# TASK DETAILS
Scan the listing below for the word "Toggle" and copy every line that has it.

# DATA FOR PROCESSING
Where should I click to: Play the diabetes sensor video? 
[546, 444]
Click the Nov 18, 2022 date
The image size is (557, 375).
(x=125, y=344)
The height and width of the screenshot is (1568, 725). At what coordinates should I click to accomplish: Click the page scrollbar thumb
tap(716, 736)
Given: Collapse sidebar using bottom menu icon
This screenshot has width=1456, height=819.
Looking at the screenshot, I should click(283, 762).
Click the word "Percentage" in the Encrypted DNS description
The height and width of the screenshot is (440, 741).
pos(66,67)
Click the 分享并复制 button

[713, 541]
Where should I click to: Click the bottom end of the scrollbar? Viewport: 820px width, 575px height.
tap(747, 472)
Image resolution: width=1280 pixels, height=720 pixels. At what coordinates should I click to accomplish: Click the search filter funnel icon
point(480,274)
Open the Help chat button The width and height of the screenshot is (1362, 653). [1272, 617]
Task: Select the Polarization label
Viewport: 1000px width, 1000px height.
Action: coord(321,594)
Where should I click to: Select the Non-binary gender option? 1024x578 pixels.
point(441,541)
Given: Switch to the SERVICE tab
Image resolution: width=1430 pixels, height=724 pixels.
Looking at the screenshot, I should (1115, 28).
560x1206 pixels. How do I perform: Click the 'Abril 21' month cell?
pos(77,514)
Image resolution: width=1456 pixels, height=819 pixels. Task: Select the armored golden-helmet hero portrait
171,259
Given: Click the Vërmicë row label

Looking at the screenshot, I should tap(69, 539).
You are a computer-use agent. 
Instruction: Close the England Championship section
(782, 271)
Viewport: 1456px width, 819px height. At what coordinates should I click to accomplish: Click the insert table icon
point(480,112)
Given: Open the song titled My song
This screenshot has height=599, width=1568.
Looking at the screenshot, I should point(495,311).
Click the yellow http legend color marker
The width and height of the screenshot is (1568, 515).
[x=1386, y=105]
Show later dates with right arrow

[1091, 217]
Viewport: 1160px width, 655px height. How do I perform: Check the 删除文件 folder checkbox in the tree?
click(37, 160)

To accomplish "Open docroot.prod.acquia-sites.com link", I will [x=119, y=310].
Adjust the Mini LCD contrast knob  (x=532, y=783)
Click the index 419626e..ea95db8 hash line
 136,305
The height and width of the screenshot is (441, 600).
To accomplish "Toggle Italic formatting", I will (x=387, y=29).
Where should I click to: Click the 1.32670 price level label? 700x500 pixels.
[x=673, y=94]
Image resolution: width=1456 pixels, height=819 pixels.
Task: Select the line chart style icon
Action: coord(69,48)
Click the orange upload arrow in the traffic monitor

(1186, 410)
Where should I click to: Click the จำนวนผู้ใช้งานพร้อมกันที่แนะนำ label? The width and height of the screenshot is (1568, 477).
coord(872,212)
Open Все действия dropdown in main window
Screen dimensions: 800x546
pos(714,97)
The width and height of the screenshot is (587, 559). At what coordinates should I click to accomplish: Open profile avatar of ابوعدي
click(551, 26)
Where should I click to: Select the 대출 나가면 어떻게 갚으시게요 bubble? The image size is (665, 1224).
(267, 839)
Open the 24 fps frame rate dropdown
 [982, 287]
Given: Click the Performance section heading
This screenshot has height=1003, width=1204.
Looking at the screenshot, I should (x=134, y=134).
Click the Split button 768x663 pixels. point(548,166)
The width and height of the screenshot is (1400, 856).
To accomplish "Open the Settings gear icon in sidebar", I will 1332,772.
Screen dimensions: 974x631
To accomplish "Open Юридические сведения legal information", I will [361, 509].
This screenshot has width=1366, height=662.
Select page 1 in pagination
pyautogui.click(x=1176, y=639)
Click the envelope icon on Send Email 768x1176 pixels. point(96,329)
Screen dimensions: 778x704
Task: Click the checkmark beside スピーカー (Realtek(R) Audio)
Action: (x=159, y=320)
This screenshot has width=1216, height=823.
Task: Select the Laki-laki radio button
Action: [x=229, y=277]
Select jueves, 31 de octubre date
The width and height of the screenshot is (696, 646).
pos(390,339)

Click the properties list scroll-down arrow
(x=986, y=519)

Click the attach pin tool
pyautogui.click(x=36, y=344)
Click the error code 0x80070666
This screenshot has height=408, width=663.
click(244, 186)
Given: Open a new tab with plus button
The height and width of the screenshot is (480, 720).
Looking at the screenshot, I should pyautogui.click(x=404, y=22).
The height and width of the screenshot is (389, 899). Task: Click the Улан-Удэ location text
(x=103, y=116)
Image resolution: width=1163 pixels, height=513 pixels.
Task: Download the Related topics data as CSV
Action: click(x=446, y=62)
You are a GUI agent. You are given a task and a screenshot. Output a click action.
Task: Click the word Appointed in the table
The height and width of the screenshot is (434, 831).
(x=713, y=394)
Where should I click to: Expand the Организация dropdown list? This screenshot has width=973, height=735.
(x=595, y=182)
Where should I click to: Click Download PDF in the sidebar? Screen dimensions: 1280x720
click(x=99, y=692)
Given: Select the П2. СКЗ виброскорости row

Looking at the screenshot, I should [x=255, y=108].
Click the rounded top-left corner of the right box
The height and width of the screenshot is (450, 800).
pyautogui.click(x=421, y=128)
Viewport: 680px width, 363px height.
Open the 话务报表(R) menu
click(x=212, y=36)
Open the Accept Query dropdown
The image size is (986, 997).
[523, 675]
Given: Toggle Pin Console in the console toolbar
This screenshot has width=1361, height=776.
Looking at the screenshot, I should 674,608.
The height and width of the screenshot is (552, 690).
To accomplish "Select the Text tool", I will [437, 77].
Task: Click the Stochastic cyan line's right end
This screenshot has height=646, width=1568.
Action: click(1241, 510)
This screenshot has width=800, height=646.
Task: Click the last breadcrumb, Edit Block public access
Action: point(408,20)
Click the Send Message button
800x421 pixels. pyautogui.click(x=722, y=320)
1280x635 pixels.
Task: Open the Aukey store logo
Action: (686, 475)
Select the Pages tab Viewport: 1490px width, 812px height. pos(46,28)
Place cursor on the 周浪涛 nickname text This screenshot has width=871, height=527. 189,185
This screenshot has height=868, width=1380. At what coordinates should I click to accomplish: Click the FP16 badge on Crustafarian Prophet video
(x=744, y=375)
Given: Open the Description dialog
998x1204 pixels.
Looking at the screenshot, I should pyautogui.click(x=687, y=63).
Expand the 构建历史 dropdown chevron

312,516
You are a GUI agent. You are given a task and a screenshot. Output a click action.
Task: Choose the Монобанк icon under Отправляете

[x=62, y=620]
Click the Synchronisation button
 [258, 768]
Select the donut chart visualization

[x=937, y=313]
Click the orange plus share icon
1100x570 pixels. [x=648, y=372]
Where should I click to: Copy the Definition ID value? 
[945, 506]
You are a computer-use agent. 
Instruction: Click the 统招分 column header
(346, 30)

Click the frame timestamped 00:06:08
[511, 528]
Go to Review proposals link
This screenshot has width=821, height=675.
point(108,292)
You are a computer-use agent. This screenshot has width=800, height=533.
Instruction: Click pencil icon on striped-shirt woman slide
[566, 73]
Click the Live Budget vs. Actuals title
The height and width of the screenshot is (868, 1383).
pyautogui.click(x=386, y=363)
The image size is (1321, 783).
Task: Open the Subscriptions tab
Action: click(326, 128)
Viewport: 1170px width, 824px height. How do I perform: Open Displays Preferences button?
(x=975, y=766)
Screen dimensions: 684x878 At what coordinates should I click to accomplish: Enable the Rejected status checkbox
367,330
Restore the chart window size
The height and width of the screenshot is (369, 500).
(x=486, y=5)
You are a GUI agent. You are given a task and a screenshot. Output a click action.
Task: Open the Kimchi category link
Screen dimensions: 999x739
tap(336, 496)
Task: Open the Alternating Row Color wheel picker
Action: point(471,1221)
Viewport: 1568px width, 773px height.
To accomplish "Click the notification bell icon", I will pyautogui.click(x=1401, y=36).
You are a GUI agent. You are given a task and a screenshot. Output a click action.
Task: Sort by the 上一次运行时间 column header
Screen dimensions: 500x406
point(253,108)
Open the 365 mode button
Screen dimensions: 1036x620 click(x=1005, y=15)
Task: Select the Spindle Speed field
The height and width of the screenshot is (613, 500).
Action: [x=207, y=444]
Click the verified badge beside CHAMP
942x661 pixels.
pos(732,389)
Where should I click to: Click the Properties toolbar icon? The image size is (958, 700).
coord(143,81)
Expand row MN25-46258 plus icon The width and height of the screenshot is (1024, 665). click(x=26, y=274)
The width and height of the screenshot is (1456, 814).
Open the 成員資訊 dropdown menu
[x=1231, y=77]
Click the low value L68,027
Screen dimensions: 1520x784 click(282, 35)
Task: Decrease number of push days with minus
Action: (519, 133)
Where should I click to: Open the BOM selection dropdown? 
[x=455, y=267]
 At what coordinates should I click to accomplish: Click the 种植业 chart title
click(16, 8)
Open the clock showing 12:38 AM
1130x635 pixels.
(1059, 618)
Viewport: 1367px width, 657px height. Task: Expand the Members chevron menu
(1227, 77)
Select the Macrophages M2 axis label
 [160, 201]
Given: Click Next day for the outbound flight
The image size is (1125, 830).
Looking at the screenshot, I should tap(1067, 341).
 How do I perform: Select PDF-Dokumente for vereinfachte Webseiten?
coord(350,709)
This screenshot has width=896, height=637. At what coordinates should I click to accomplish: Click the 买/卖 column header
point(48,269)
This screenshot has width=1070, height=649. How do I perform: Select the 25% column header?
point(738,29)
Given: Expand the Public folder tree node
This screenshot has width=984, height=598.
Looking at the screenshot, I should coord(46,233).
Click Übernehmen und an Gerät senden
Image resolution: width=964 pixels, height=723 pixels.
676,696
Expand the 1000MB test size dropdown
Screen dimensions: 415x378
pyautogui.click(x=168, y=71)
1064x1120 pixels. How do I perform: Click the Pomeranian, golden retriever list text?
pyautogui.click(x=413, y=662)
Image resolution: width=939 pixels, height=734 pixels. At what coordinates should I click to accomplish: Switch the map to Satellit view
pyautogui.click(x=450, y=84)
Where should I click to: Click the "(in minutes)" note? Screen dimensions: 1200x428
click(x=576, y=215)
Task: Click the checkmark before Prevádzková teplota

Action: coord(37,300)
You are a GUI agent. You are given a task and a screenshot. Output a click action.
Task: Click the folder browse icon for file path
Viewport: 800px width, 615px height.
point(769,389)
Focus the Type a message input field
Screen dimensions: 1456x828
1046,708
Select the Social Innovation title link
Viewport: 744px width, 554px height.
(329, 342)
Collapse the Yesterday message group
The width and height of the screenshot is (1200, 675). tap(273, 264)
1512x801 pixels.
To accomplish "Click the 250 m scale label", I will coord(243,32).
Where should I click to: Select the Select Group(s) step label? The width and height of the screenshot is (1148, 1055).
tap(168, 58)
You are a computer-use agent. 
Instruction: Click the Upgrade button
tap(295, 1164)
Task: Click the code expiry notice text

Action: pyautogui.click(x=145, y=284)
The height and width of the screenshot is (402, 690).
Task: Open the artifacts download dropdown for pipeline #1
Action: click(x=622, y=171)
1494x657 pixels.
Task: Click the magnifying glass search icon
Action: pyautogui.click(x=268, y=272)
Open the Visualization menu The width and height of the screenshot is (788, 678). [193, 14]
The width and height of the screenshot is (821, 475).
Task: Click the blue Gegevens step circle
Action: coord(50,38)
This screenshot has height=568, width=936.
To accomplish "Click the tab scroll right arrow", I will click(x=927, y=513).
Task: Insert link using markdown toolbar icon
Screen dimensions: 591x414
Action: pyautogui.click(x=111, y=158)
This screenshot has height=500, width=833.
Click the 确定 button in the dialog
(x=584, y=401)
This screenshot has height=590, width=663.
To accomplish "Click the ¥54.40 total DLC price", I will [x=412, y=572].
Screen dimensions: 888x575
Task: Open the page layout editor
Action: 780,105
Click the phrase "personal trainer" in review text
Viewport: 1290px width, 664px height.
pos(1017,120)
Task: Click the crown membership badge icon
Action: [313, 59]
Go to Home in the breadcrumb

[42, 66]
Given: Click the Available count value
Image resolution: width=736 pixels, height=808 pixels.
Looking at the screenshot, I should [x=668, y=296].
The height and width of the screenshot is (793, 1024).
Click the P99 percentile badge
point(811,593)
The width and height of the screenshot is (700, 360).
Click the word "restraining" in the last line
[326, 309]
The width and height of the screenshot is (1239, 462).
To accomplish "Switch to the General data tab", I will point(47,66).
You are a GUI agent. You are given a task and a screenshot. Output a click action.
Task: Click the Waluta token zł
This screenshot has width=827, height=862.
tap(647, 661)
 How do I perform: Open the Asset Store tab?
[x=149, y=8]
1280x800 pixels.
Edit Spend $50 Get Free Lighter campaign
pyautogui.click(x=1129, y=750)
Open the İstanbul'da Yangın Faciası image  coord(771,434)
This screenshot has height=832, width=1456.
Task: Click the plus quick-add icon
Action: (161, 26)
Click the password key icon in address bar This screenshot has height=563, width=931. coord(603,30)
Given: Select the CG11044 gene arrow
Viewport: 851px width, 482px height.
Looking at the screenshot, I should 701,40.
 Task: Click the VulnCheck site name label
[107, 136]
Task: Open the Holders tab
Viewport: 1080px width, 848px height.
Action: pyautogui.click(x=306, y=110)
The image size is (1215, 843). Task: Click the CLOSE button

# RESPONSE TO THE TASK
To accomplish "Toggle Italic formatting", I will (x=387, y=29).
Given: Toggle Pin Console in the console toolbar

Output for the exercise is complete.